流体構造連成シミュレーションにおける 固体壁境界条件の影響について

Large scale fluid structure interaction simulation considering the surface condition of the
solid wall
流体構造連成シミュレーションにおける固体壁境界条件の影響について
Genki Yagawa
Emeritus Professor, University of Tokyo and Toyo University
東京大学名誉教授、東洋大学名誉教授
矢川元基
Abstract / アブストラクト
構造流体連成(FSI)シミュレーションにおいて固体物体の壁面の効果をいかに導入するか
について議論する。
我々はこれまでに、ハイドロゲルとアクリルでできたそれぞれの球が水面に落下する時に
できるスプラッシュの形状を実験観察してきた。
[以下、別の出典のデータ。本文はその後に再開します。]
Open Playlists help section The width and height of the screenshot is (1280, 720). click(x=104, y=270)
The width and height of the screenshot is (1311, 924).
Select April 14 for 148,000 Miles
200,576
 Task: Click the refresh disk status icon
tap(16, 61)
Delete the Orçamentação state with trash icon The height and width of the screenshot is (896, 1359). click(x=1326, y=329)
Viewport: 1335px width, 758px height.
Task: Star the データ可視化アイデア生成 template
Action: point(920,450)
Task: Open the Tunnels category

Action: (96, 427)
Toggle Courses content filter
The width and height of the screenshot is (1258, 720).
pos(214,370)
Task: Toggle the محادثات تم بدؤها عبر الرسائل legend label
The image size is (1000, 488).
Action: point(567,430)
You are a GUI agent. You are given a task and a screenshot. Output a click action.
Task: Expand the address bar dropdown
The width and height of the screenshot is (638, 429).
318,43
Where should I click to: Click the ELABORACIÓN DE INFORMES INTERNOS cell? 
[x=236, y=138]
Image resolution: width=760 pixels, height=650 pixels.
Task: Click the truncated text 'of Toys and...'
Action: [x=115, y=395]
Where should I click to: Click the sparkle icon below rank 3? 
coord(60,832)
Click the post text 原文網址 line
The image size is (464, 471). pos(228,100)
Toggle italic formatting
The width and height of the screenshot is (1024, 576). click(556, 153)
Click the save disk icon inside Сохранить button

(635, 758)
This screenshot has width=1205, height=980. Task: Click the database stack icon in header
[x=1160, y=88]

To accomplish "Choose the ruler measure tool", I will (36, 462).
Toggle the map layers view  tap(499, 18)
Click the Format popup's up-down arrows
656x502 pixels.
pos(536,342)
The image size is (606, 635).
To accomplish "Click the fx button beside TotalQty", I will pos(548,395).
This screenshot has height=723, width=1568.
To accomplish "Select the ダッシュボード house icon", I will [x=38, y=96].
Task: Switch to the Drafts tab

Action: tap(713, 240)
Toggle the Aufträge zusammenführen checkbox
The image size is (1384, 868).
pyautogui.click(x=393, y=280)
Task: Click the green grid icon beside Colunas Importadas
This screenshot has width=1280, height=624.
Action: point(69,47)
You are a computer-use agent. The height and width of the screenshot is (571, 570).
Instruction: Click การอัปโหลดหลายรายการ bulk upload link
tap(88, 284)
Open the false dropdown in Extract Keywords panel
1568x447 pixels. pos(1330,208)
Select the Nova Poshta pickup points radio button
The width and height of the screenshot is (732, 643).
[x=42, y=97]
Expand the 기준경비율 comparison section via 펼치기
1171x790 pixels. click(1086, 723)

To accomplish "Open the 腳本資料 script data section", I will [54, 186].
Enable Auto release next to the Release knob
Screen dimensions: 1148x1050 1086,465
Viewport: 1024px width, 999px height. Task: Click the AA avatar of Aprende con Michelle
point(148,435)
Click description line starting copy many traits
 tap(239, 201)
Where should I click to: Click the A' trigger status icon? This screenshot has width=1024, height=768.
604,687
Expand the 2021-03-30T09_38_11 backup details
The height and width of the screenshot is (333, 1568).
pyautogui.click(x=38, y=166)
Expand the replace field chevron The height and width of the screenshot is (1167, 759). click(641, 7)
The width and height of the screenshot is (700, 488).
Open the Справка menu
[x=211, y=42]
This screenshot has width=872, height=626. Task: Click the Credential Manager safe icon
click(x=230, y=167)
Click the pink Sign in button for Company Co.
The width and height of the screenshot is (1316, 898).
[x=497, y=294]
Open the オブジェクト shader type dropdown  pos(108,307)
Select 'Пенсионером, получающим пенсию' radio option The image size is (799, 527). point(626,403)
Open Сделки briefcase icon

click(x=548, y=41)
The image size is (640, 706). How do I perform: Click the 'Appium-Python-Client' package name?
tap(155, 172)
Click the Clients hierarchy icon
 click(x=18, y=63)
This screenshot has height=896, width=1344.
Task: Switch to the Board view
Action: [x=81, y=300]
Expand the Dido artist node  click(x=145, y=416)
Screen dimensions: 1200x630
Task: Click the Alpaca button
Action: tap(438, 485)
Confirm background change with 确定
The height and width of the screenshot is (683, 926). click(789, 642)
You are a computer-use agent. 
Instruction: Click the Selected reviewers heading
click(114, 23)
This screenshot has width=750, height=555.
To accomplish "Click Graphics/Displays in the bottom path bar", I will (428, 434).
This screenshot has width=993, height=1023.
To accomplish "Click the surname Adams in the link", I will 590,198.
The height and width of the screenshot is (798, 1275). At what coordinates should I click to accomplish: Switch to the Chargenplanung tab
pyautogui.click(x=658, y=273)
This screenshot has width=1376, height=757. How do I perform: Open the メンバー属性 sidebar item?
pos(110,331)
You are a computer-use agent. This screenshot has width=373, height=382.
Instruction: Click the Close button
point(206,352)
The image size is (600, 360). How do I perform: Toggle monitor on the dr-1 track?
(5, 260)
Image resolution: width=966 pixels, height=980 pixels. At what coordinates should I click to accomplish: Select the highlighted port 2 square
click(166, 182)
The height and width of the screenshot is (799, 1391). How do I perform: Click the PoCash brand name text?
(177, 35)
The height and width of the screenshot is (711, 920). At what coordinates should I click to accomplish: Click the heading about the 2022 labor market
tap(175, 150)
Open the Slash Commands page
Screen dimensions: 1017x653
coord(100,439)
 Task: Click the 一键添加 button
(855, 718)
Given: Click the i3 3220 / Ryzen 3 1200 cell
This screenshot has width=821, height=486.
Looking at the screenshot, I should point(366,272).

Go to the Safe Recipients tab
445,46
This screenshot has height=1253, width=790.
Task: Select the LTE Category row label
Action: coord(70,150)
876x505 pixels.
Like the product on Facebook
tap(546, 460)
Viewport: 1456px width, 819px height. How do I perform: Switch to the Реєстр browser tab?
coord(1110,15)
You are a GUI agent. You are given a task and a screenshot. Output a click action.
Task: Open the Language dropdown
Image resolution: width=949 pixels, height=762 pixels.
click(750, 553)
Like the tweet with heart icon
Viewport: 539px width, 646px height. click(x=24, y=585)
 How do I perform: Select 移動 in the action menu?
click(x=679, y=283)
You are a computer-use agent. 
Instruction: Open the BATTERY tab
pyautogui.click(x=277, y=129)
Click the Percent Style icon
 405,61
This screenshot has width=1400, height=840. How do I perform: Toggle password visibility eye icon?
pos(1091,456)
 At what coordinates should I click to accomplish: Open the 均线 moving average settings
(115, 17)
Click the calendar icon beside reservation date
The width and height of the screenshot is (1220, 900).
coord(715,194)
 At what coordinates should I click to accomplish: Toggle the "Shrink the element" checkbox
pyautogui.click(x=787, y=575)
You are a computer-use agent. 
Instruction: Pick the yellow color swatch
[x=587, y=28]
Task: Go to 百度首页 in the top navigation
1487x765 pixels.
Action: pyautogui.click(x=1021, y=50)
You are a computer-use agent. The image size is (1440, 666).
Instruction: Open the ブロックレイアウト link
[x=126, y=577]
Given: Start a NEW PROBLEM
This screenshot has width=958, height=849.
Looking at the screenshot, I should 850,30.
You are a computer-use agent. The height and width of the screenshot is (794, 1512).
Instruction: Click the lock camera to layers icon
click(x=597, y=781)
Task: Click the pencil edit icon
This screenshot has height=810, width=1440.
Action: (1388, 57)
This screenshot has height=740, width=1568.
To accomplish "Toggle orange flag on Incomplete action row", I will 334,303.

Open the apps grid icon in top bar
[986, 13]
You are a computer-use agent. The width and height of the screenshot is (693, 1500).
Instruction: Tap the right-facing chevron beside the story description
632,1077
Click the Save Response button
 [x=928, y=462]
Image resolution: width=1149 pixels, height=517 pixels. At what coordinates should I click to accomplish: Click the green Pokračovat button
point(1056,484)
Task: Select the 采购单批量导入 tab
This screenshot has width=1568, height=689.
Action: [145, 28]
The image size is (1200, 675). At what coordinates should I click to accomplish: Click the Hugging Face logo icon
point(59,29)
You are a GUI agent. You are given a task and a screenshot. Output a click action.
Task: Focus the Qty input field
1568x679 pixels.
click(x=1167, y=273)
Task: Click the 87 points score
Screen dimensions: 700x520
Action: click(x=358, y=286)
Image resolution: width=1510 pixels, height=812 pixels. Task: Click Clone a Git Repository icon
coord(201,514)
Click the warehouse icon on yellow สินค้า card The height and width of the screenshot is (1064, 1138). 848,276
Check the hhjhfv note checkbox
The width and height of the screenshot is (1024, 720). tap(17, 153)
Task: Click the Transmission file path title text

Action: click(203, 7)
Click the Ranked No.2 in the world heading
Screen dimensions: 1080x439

ハイスピードカメラを用いて観察した実験
結果によると、同じ実験条件にも関わらず、ハイドロゲルによるスプラッシュはクラウン状
のものになり、一方で、アクリル球では柱状のスプラッシュになった。この結果は壁の表面
性状が物体周辺の流れ場に影響を与えることを示しており、すなわち FSI 数値シミュレー
ションにおいてはその影響を考慮に入れるべきである。しかし、多くの FSI 研究では、固体
や構造物の壁はシミュレーションの中で滑り無し条件とみなされている。これは現実を表
す設定とは言えない。
ここでは固体と液体の接面の扱いに着目して滑りのある物質の表面における滑りの効果
を計算する手法を提案する。滑りあり表面を表現するエンジニアリングモデルとして、実験
から得られた固体壁面付近のせん断力の減少率を滑り率としてナビエストークスの式に
導入した。また、アクリル樹脂のような電気的な引力・斥力の効果をナビエストークスの外
力として導入した。上記の計算は三次元の大規模並列計算で行われた。